What to produce: Set down the entries exactly. No line may differ from its source.

[Information given — start]

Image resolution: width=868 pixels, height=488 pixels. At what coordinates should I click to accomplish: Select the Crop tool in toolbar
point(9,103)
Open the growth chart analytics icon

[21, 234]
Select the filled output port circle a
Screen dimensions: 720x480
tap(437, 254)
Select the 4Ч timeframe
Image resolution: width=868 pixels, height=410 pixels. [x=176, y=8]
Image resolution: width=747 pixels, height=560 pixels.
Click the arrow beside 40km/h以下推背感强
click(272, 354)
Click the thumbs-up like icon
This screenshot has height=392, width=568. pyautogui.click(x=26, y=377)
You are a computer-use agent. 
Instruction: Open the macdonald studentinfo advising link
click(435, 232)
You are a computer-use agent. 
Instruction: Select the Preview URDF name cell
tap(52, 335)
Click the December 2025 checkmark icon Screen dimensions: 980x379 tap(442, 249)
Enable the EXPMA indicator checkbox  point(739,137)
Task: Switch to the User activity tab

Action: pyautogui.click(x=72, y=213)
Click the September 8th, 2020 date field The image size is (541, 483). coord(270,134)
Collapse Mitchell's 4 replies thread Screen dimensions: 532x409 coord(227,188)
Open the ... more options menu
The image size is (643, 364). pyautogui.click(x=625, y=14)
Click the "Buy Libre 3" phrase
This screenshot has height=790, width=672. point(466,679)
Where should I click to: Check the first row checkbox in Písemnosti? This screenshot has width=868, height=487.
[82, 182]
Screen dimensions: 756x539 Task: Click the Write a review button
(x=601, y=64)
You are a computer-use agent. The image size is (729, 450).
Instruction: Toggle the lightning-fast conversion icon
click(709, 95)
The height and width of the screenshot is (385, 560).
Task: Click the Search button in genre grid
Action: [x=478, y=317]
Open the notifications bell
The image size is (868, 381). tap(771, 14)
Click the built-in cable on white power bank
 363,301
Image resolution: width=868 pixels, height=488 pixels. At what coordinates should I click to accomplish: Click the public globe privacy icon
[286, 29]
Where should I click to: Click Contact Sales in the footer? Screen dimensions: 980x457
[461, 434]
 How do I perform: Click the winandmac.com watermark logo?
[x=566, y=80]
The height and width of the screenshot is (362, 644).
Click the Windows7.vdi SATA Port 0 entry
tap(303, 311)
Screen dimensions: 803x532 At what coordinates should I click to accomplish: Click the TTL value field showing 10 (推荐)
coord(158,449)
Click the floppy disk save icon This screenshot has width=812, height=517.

[Information given — finish]

Final answer:
Image resolution: width=868 pixels, height=488 pixels. At what coordinates should I click to accomplish: Select the Crop tool in toolbar
point(9,103)
Open the growth chart analytics icon

[21, 234]
Select the filled output port circle a
Screen dimensions: 720x480
tap(437, 254)
Select the 4Ч timeframe
Image resolution: width=868 pixels, height=410 pixels. [x=176, y=8]
Image resolution: width=747 pixels, height=560 pixels.
Click the arrow beside 40km/h以下推背感强
click(272, 354)
Click the thumbs-up like icon
This screenshot has height=392, width=568. pyautogui.click(x=26, y=377)
You are a computer-use agent. 
Instruction: Open the macdonald studentinfo advising link
click(435, 232)
You are a computer-use agent. 
Instruction: Select the Preview URDF name cell
tap(52, 335)
Click the December 2025 checkmark icon Screen dimensions: 980x379 tap(442, 249)
Enable the EXPMA indicator checkbox  point(739,137)
Task: Switch to the User activity tab

Action: pyautogui.click(x=72, y=213)
Click the September 8th, 2020 date field The image size is (541, 483). coord(270,134)
Collapse Mitchell's 4 replies thread Screen dimensions: 532x409 coord(227,188)
Open the ... more options menu
The image size is (643, 364). pyautogui.click(x=625, y=14)
Click the "Buy Libre 3" phrase
This screenshot has height=790, width=672. point(466,679)
Where should I click to: Check the first row checkbox in Písemnosti? This screenshot has width=868, height=487.
[82, 182]
Screen dimensions: 756x539 Task: Click the Write a review button
(x=601, y=64)
You are a computer-use agent. The image size is (729, 450).
Instruction: Toggle the lightning-fast conversion icon
click(709, 95)
The height and width of the screenshot is (385, 560).
Task: Click the Search button in genre grid
Action: [x=478, y=317]
Open the notifications bell
The image size is (868, 381). tap(771, 14)
Click the built-in cable on white power bank
 363,301
Image resolution: width=868 pixels, height=488 pixels. At what coordinates should I click to accomplish: Click the public globe privacy icon
[286, 29]
Where should I click to: Click Contact Sales in the footer? Screen dimensions: 980x457
[461, 434]
 How do I perform: Click the winandmac.com watermark logo?
[x=566, y=80]
The height and width of the screenshot is (362, 644).
Click the Windows7.vdi SATA Port 0 entry
tap(303, 311)
Screen dimensions: 803x532 At what coordinates should I click to accomplish: Click the TTL value field showing 10 (推荐)
coord(158,449)
Click the floppy disk save icon This screenshot has width=812, height=517.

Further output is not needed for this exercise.